Molybdenum Cofactor Deficiency via the GPHN Gene

Molybdenum cofactor deficiency is an inborn error in metabolism caused by pathogenic variants in the enzymes responsible for molybdenum cofactor biosynthesis. As a result, several molybdenum cofactor-dependent enzymes (sulfite oxidase, xanthine dehydrogenase, and aldehyde oxidase) are nonfunctional. Patients with molybdenum cofactor deficiency excrete elevated levels of sulfite, thiosulfate, S-sulfocysteine, xanthine, and hypoxanthine while uric acid levels are low (Johnson and Duran, 2014). Clinical presentations in molybdenum cofactor deficiencies and isolated sulfite oxidase deficiency are almost indistinguishable. Considerable variability and age of onset for molybdenum cofactor deficiency exists. However, typically presentation will occur shortly after birth with severe convulsions that are difficult to suppress (Reiss et al., 2001. PubMed ID: 11095995; Reiss et al., 2011. PubMed ID: 22040219; Johnson and Duran, 2014). Patients with molybdenum cofactor deficiency also have dysmorphic features that include long face with puffy cheeks, widely spaced eyes, elongated palpebral fissures, thick lips, a long philtrum, and a small nose, which can resemble perinatal asphyxia. Patients also present with psychomotor retardation, ophthalmologic abnormalities such as lens dislocation, peripheral hypertonicity, and axial hypotonia (Johnson and Duran, 2014).

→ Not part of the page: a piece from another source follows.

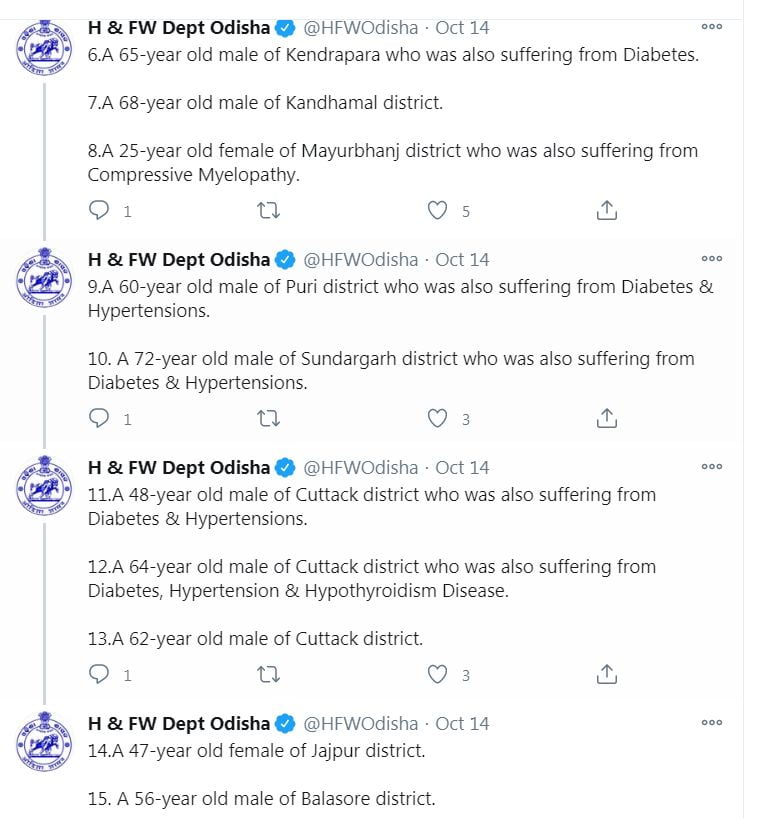
Task: Open more options on Puri tweet
Action: [711, 259]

All molybdenum cofactor deficiencies are inherited in an autosomal recessive manner. Reported pathogenic variants in GPHN include a missense variant and a gross deletion of exons 2-3 (Reiss et al., 2001. PubMed ID: 11095995; Reiss et al., 2011. PubMed ID: 22040219). Copy number variants (CNVs) in GPHN in the heterozygous state have been associated with neurodevelopmental disorders such as autism, schizophrenia, and epilepsy (Lionel et al., 2013. PubMed ID: 23393157). However, these variants in the heterozygous state are not causative for molybdenum cofactor deficiency. MOCS1 and MOCS2 pathogenic variants are the more common cause of molybdenum cofactor deficiency (Reiss and Hahnewald, 2011. PubMed ID: 21031595).

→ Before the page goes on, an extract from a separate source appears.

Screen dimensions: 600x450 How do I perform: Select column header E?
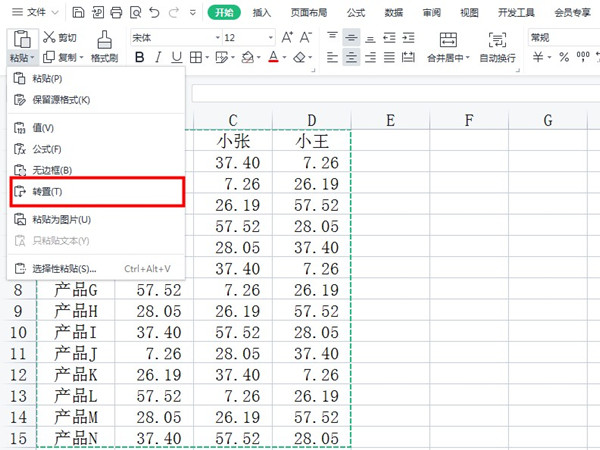pos(390,121)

The GPHN gene encodes the gephyrin protein which has surprising dual functions in cofactor synthesis as well as synaptic receptor clustering. The gephyrin protein contains two domains (E and G) that are necessary for the activation and insertion of molybdenum into molybdopterin (Reiss et al., 2001. PubMed ID: 11095995). The reported pathogenic variants for molybdenum cofactor deficiency have been observed in both domains. Gephyrin also belongs to a group of cytoskeletal elements that are critical for receptor-associated synaptic localization and organization (Reiss et al., 2001. PubMed ID: 11095995).

Clinical sensitivity cannot be estimated precisely because only a small number of patients have been reported. However, clinical sensitivity appears to be low.

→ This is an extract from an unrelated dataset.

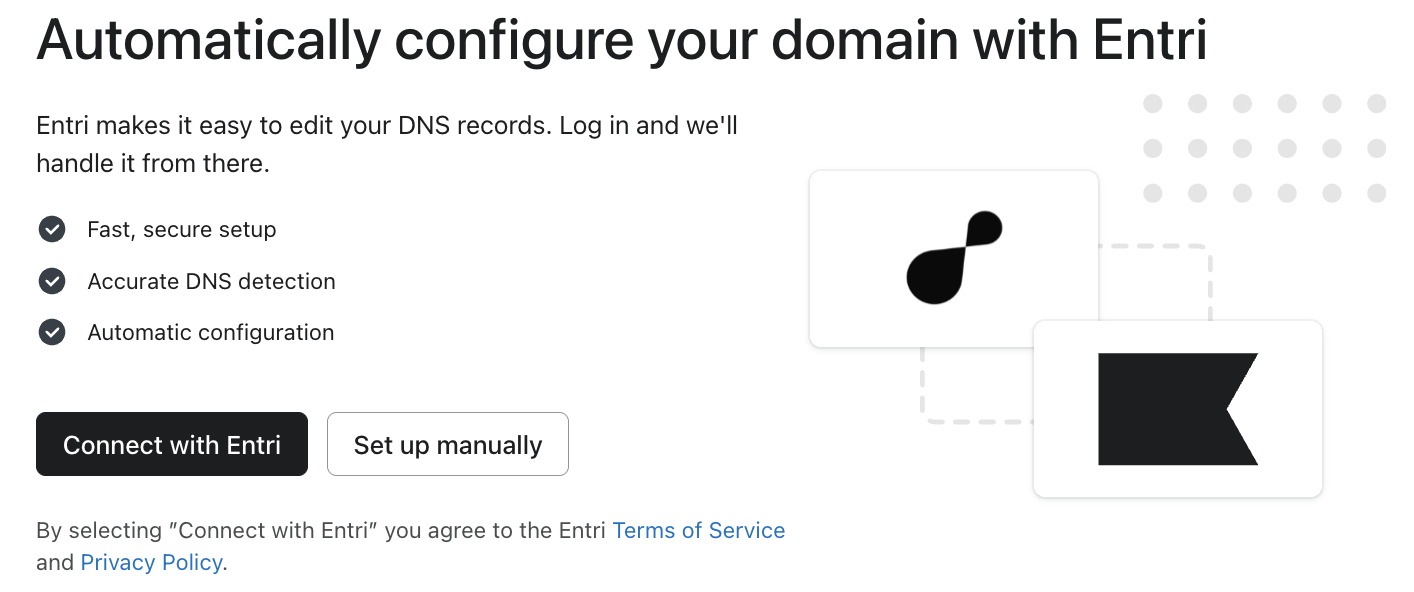
Task: Click the Connect with Entri button
Action: 172,444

This test provides full coverage of all coding exons of the GPHN gene plus 10 bases of flanking noncoding DNA in all available transcripts along with other non-coding regions in which pathogenic variants have been identified at PreventionGenetics or reported elsewhere. We define full coverage as >20X NGS reads or Sanger sequencing. PGnome panels typically provide slightly increased coverage over the PGxome equivalent. PGnome sequencing panels have the added benefit of additional analysis and reporting of deep intronic regions (where applicable).

Dependent on the sequencing backbone selected for this testing, discounted reflex testing to any other similar backbone-based test is available (i.e., PGxome panel to whole PGxome; PGnome panel to whole PGnome).